Es liegen keine weiteren Wortmeldungen vor. Damit ist Tagesordnungspunkt 1 beendet.

Ich unterbreche die Sitzung bis 15:45 Uhr.

(Unterbrechung der Sitzung: 14:53 Uhr)

(Wiederaufnahme der Sitzung: 15:45 Uhr)

Meine Damen und Herren, wir setzen die unterbrochene Sitzung fort. Ich darf Sie bitten, Platz zu nehmen.

Ich rufe Punkt 2 der Tagesordnung auf:

Aktuelle Debatte – Kultur braucht Freiräume – das Streichkonzert der Landesregierung im Kunst- und Kulturbereich in Baden-Württemberg – beantragt von der Fraktion GRÜNE

Meine Damen und Herren, das Präsidium hat für die Aktuelle Debatte eine Gesamtredezeit von 40 Minuten festgelegt. Darauf wird die Redezeit der Regierung nicht angerechnet. Für die einleitenden Erklärungen der Fraktionen und für die Redner in der zweiten Runde gilt jeweils eine Redezeit von fünf Minuten. Ich darf die Mitglieder der Landesregierung bitten, sich ebenfalls an den vorgegebenen Redezeitrahmen zu halten.

(Abg. Fischer SPD: Sehr gut!)

Schließlich darf ich auf § 60 Abs. 4 der Geschäftsordnung verweisen, wonach im Rahmen der Aktuellen Debatte die Aussprache in freier Rede zu führen ist.

Das Wort erhält Frau Abg. Sitzmann.

(Abg. Hauk CDU: Einfach familiär heute!)

Frau Präsidentin, meine Damen und Herren! Ich freue mich, dass zumindest oben auf der Zuhörertribüne viele Leute sitzen. Hier unten ist die Besetzung noch ein bisschen dürftig.

(Abg. Hauk CDU: Die Wichtigen sind alle da, Frau Kollegin!)

Schön wärs, denn es geht bei der Kulturpolitik um ein wichtiges Thema. Über die Kulturpolitik ist hier im Landtag schon seit vielen Jahren nicht mehr diskutiert worden. Nur wenn es um Einsparungen geht, ist sie ab und zu einmal ein Thema. Aber die Kulturpolitik als Ganzes hat hier schon lange keine Rolle mehr gespielt.

Es wird also höchste Zeit, dass wir das Thema auf die politische Agenda setzen.

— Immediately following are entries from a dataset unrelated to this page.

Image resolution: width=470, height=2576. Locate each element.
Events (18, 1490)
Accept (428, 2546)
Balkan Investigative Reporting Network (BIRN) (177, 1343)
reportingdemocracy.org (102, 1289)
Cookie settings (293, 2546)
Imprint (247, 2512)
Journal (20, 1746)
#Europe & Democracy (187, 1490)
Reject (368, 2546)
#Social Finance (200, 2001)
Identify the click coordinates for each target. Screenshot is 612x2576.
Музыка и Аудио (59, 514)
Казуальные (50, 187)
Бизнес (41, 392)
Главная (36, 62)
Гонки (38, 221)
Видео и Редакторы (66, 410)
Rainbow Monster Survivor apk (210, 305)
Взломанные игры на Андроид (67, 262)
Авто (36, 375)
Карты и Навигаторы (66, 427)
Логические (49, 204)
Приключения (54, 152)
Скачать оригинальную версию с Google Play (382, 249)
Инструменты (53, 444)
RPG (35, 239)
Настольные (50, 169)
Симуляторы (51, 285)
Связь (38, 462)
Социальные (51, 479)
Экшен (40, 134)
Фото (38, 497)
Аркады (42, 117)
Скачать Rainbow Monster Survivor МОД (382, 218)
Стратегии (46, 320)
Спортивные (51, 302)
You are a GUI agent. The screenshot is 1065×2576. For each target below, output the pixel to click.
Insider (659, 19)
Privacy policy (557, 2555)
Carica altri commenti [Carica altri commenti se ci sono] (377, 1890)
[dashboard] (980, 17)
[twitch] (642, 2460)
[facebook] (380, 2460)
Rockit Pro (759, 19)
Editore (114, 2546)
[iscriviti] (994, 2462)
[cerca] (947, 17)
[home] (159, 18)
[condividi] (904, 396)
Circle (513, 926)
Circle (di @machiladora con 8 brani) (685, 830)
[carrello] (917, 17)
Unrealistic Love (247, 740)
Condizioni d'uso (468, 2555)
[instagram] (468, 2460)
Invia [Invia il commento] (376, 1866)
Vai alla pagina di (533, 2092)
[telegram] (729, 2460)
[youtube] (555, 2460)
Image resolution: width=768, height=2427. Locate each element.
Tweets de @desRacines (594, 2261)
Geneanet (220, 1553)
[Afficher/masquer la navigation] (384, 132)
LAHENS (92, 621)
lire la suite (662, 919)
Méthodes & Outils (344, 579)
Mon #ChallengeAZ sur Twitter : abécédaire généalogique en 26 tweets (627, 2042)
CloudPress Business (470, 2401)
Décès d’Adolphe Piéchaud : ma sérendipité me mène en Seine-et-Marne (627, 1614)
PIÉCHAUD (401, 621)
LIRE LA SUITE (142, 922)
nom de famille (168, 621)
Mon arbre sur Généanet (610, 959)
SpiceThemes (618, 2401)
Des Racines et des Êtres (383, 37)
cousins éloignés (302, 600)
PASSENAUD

Denn die europäische Einigung braucht ein kulturelles Fundament. Das gilt auch für die Föderalismusdiskussion, die wir heute Morgen geführt haben. Damit ist die Grundlage vorhanden, dass die Förderungen der Länder und des Bundes im Kulturbereich systematisiert werden. Die Kulturhoheit der Länder begründet ja gerade den Anspruch als eigenständige Staatsebene, das heißt die Gesetzgebungskompetenz in den Bereichen Bildung, Wissenschaft und Kultur.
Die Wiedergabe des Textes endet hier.